IT'S 1973 and the three-day week turns everyday life at the RSPCA Animal Hospital at Harmsworth upside down, as the team of vets face everything from power failing mid-operation to setting bones by candlelight.
A Colombian friend suggests that a spell as a vet in South America might prove instructive and vet David Grant jumps at the chance. However, the lessons he learns in Medellin, Colombia's second largest city, are not those he expects: how to deal with the Mafia, how to avoid being mugged, how to flee student riots, how to avoid guerrilla raids. But, perhaps more importantly for a young vet having to pay his own way and the wages of his nurse: how to make himself indispensable to the rich clients whose pampered pets lead considerably better lives than the starving street children.

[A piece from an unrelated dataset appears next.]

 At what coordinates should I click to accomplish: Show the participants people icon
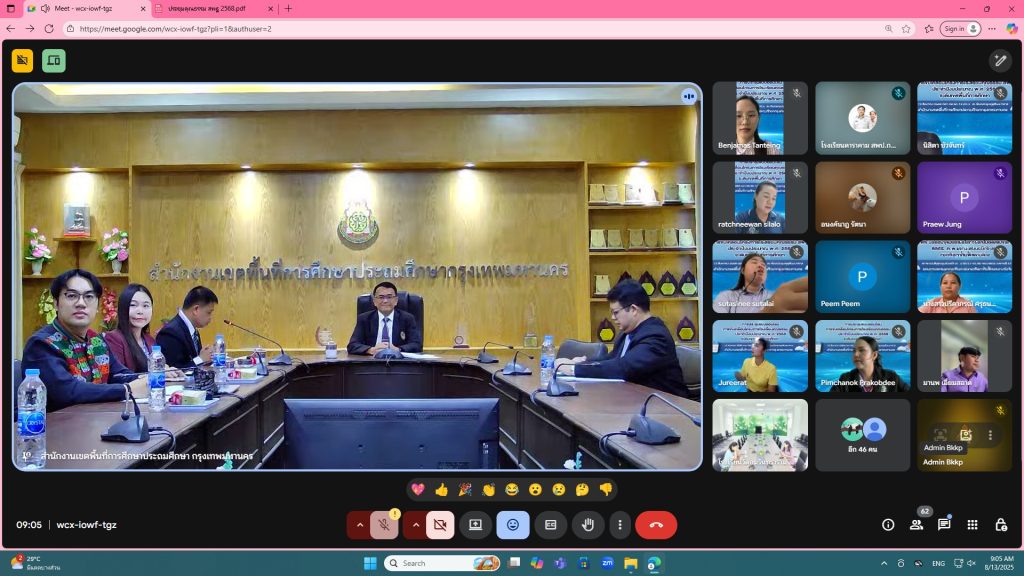tap(916, 524)
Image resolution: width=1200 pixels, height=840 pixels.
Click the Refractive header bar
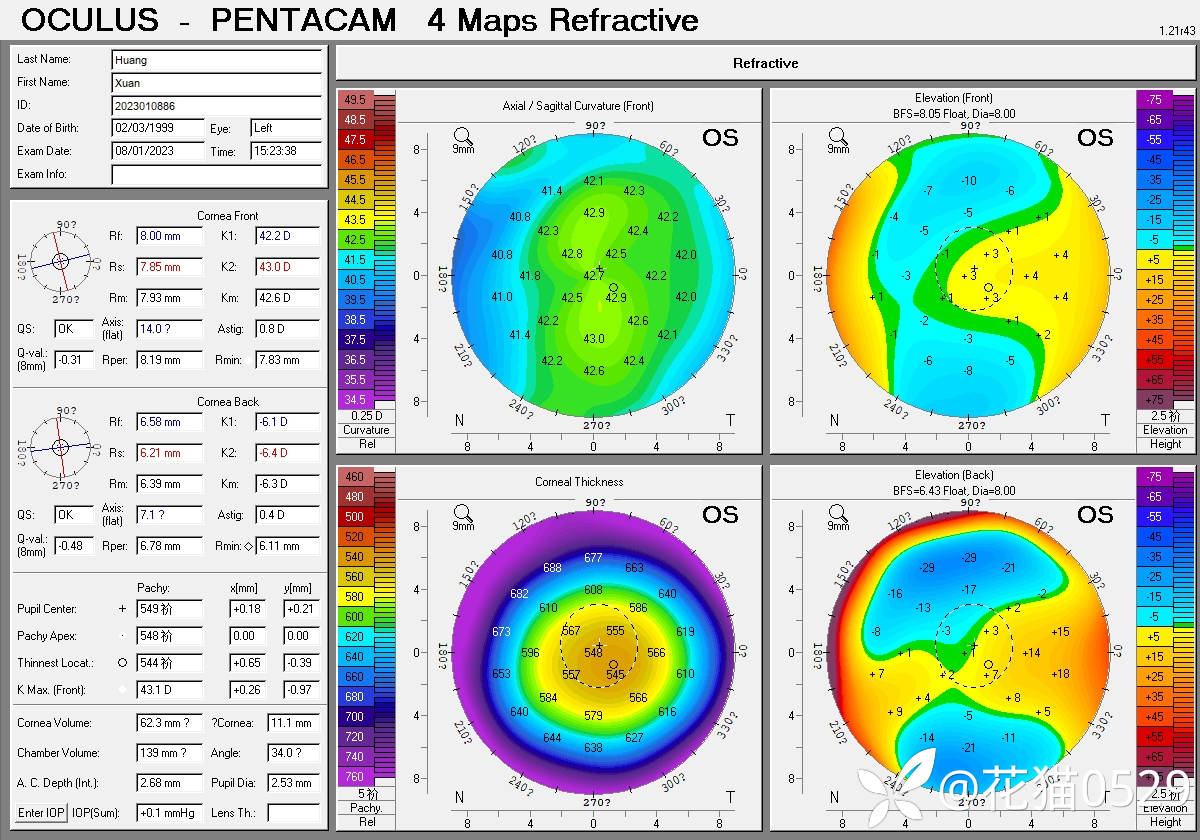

When David saves the life of the local drug baron's dog, shot protecting his owner's property, his future seems secure, but his refusal to carry out unnecessary but lucrative treatment -- ear cropping and tail docking of Yorkshire terriers -- leads to a cash crisis. David solves it by becoming a part-time English teacher, which in turn leads to romance.
Through his Colombian friends, David experiences the old-world hospitality of high society; and from the practice nurse and his housekeeper, he learns about the other side of Colombian life and the politics of poverty.
In "Viva El Vet!", David Grant has written a heart-warming and humorous tale of a young man adrift in a foreign culture and the adventures that befall him.
(Published by Simon and Schuster £16.99).